### Data records
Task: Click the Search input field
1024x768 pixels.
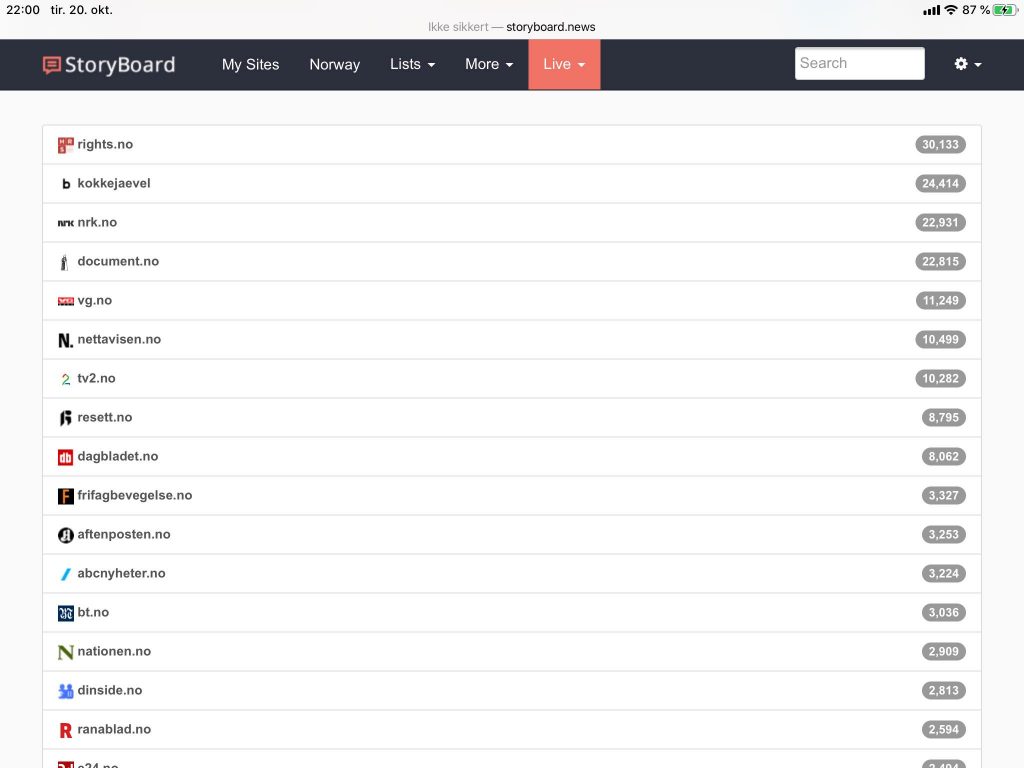Action: pyautogui.click(x=859, y=63)
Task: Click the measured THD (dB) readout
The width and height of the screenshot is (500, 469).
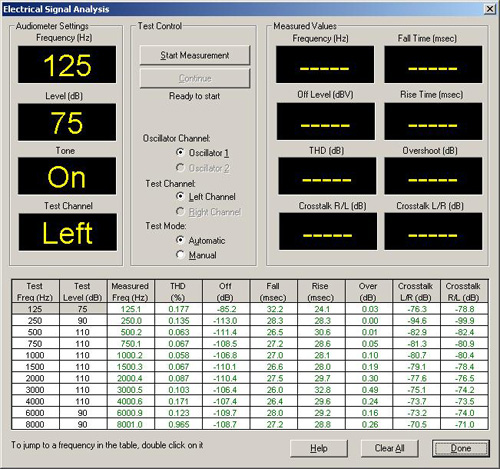Action: [327, 176]
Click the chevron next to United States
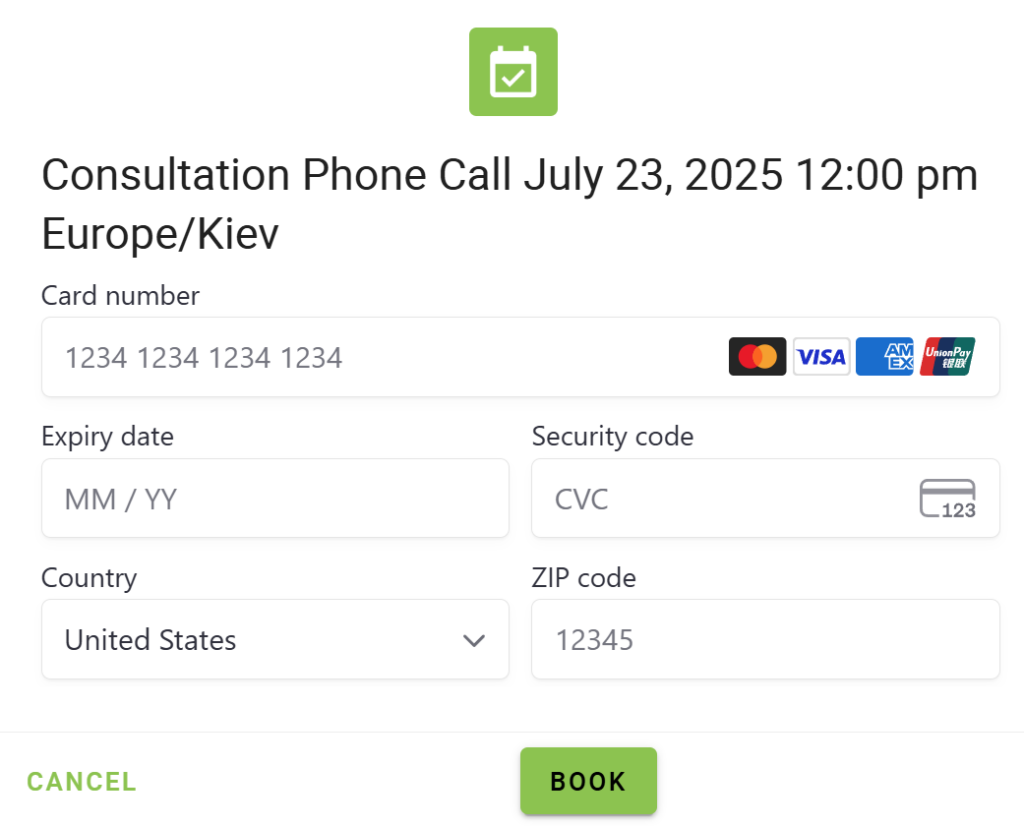Screen dimensions: 1024x826 click(x=474, y=640)
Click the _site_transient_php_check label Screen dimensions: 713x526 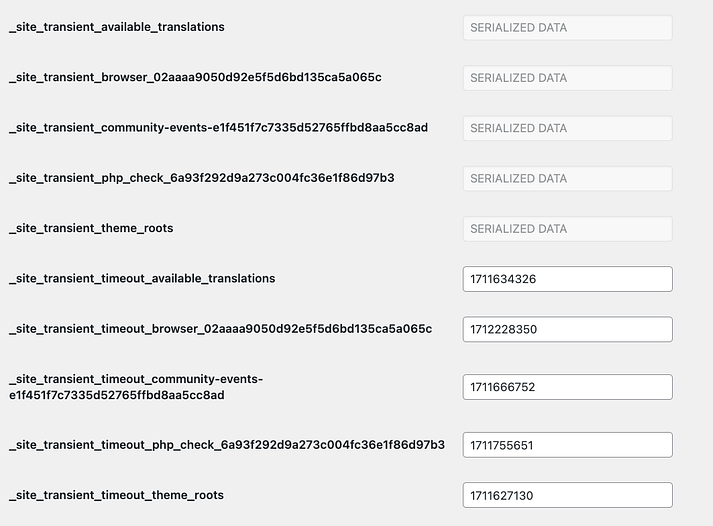tap(202, 177)
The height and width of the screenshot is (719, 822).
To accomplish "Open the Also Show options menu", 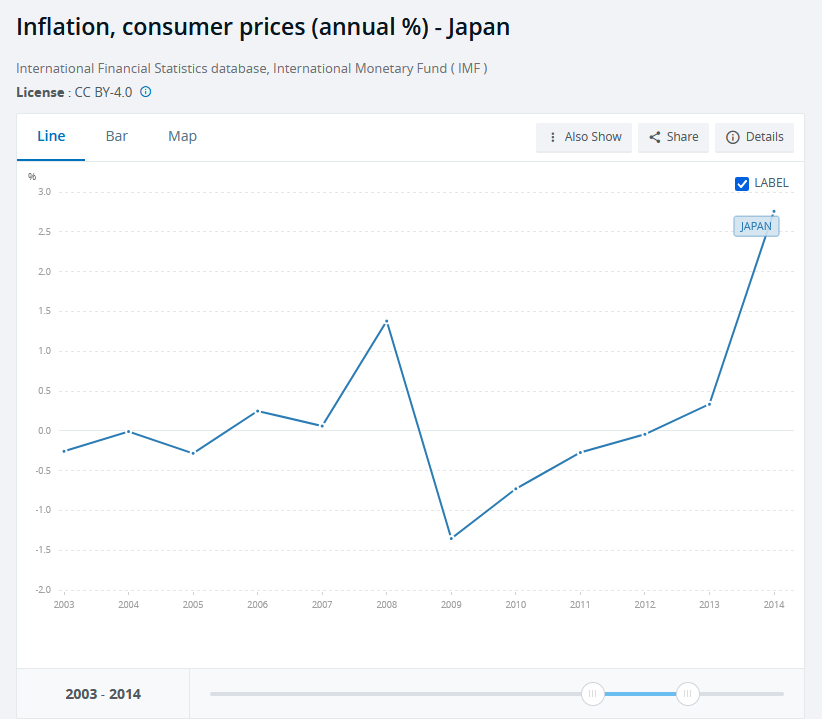I will [x=584, y=137].
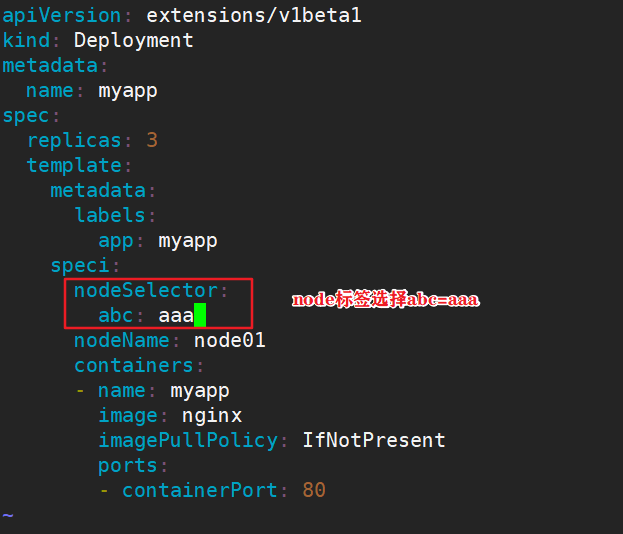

### Problem to work on
Gather every line from the listing above in which the word "Task" appears.

### Answer to this exercise
Task: Click the Search input field
Task: Click the measured THD (dB) readout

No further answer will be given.